Please repeat the records from the start up to and including the line with "Image resolution: width=640", replacing "coordinate pair" with "pair of numbers" and changing nothing else.

------------------------------------------------------------------------

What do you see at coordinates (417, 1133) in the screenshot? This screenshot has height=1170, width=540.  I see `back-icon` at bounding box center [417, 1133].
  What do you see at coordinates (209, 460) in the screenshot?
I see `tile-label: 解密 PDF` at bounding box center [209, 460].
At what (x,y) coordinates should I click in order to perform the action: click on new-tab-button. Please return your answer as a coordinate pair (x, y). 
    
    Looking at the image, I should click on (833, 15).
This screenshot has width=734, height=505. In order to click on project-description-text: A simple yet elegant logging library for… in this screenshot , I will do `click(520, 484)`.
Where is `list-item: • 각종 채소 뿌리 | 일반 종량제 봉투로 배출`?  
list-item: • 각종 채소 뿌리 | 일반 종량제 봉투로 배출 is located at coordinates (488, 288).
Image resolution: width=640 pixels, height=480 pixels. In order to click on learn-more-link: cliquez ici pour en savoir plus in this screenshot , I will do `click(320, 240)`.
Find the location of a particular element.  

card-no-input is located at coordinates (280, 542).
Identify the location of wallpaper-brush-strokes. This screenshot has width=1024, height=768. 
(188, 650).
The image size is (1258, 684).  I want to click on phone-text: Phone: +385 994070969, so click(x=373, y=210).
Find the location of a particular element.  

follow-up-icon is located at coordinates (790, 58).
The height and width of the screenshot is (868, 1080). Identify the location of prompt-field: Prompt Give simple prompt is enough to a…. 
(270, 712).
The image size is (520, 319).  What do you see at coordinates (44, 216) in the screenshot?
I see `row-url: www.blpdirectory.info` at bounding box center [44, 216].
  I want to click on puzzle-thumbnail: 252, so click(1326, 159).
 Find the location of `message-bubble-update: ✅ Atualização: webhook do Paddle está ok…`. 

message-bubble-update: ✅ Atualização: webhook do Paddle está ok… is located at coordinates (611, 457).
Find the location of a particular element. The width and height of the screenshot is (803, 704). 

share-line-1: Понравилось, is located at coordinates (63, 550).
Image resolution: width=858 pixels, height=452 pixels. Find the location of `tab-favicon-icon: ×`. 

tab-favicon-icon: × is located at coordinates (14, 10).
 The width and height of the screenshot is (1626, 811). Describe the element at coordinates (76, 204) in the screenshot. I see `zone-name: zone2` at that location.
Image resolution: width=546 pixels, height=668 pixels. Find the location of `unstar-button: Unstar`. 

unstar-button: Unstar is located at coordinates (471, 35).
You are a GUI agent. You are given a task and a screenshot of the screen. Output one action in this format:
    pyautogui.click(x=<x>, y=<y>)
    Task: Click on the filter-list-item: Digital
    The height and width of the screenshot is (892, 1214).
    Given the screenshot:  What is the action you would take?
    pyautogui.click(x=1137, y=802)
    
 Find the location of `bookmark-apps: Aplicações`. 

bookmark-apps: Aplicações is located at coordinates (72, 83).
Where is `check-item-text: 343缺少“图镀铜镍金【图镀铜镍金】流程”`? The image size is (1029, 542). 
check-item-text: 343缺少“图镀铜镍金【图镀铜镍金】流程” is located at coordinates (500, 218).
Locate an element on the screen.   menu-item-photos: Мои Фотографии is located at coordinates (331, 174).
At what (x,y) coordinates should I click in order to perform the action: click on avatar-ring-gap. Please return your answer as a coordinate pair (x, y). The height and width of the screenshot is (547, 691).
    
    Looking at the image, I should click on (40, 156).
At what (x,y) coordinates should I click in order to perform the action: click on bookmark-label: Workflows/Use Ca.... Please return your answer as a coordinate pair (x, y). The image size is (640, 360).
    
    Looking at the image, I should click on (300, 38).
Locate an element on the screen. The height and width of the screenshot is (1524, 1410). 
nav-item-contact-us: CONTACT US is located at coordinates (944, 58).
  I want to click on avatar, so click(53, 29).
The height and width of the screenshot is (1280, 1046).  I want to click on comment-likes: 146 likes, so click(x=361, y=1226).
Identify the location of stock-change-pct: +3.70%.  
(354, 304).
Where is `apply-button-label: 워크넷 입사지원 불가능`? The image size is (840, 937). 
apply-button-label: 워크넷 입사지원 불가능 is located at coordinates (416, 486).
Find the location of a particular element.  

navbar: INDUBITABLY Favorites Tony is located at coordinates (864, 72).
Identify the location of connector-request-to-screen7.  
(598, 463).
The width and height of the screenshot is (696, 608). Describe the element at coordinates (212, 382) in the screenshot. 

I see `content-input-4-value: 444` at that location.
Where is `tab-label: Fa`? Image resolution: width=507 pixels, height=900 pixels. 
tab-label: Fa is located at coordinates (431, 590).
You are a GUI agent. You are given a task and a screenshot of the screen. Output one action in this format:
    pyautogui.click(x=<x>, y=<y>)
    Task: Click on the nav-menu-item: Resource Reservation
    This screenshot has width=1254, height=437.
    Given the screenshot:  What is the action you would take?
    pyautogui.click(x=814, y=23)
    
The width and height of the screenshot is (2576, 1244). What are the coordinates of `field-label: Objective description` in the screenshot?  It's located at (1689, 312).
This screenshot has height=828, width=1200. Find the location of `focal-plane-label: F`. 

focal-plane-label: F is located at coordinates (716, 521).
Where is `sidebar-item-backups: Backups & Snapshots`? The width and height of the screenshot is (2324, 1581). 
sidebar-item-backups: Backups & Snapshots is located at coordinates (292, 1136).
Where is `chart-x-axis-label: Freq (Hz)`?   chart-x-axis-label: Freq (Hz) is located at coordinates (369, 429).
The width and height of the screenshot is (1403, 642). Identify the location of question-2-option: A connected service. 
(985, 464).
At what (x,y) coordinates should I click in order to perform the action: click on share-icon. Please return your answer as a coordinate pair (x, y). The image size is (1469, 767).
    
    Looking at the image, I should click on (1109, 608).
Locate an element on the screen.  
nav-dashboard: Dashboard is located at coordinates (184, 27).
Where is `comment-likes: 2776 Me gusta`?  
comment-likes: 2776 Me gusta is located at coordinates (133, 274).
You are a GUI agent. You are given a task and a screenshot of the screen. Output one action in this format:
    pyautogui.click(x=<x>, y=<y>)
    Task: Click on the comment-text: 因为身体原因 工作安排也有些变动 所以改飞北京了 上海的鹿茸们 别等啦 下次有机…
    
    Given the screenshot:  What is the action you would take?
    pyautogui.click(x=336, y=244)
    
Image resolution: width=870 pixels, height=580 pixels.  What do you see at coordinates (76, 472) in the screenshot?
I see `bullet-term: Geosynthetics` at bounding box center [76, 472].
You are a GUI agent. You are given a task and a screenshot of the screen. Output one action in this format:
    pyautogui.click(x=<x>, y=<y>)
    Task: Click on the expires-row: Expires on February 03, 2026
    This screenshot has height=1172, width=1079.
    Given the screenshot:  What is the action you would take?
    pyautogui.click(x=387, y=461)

------------------------------------------------------------------------

ANSWER BELOW »
What do you see at coordinates (417, 1133) in the screenshot? This screenshot has height=1170, width=540.  I see `back-icon` at bounding box center [417, 1133].
  What do you see at coordinates (209, 460) in the screenshot?
I see `tile-label: 解密 PDF` at bounding box center [209, 460].
At what (x,y) coordinates should I click in order to perform the action: click on new-tab-button. Please return your answer as a pair of numbers (x, y). 
    
    Looking at the image, I should click on (833, 15).
This screenshot has width=734, height=505. In order to click on project-description-text: A simple yet elegant logging library for… in this screenshot , I will do `click(520, 484)`.
Where is `list-item: • 각종 채소 뿌리 | 일반 종량제 봉투로 배출`?  
list-item: • 각종 채소 뿌리 | 일반 종량제 봉투로 배출 is located at coordinates (488, 288).
Image resolution: width=640 pixels, height=480 pixels. In order to click on learn-more-link: cliquez ici pour en savoir plus in this screenshot , I will do `click(320, 240)`.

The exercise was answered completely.